24/07/2016

Memória

Pergunto-me como se esquece uma mãe, um irmão, o melhor amigo, o primeiro amor. Como se larga subitamente alguém com quem temos história, que nos deu muito, que resistiu ao tempo e a todo o tipo de intimidade?
Hoje as pessoas trocam-se, como coisas. Os homens esquecem-se, como coisas.
As pessoas exercitam a curta memória e tornam-se coisas com pequeno coração. Creio que a falta de memória indicia apenas o começo da pequenez, pois, com o tempo, todos os órgãos e membros tenderão a encurtar de igual forma. Depressa virá o dia em que gente assim, de tão curta, não alcançará coisa nenhuma.

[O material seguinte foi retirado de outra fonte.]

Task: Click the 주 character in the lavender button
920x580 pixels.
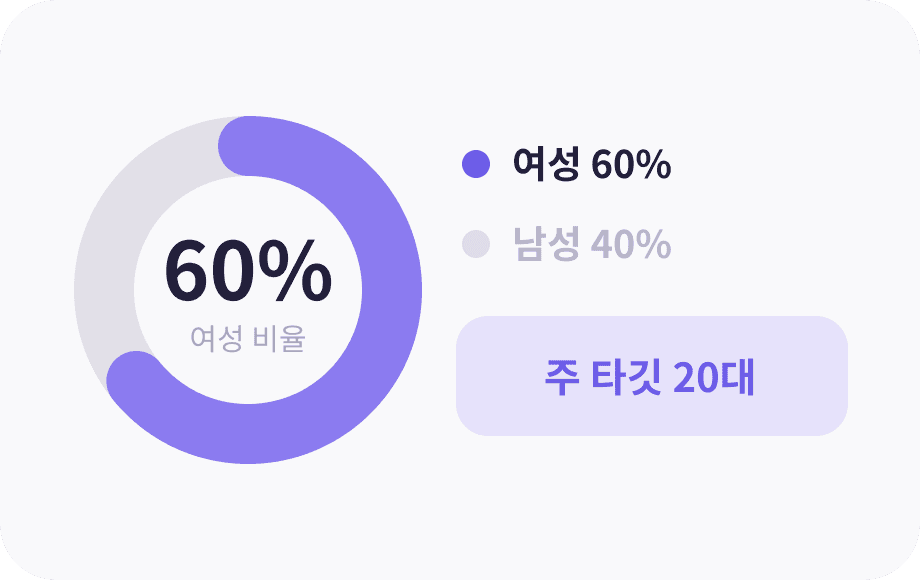Action: 562,377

Abandonar pela calada quem nos ama é minguar em memória e corpo inteiro.
Não tenho dúvidas que sofre quem lembra, quem agradece, quem segura e não quer magoar. Mas ser gente com tamanho passa decerto por não esquecer.
Imagino que todo o verdadeiro amor que nos dedicam deva ser sempre preservado, jamais ignorado, alvo de ingratidão. Não somos nada sem o amor do outro. Como se esquece quem amámos, nos amou e, assim, nos engrandeceu?
A memória quer-se presente, longa e cheia, com a voz, o cheiro, os silêncios, todos os gestos. Assim se fazem os bons homens. Atribuindo toda a dimensão merecida a uma mãe, um irmão, um amigo, a um grande amor.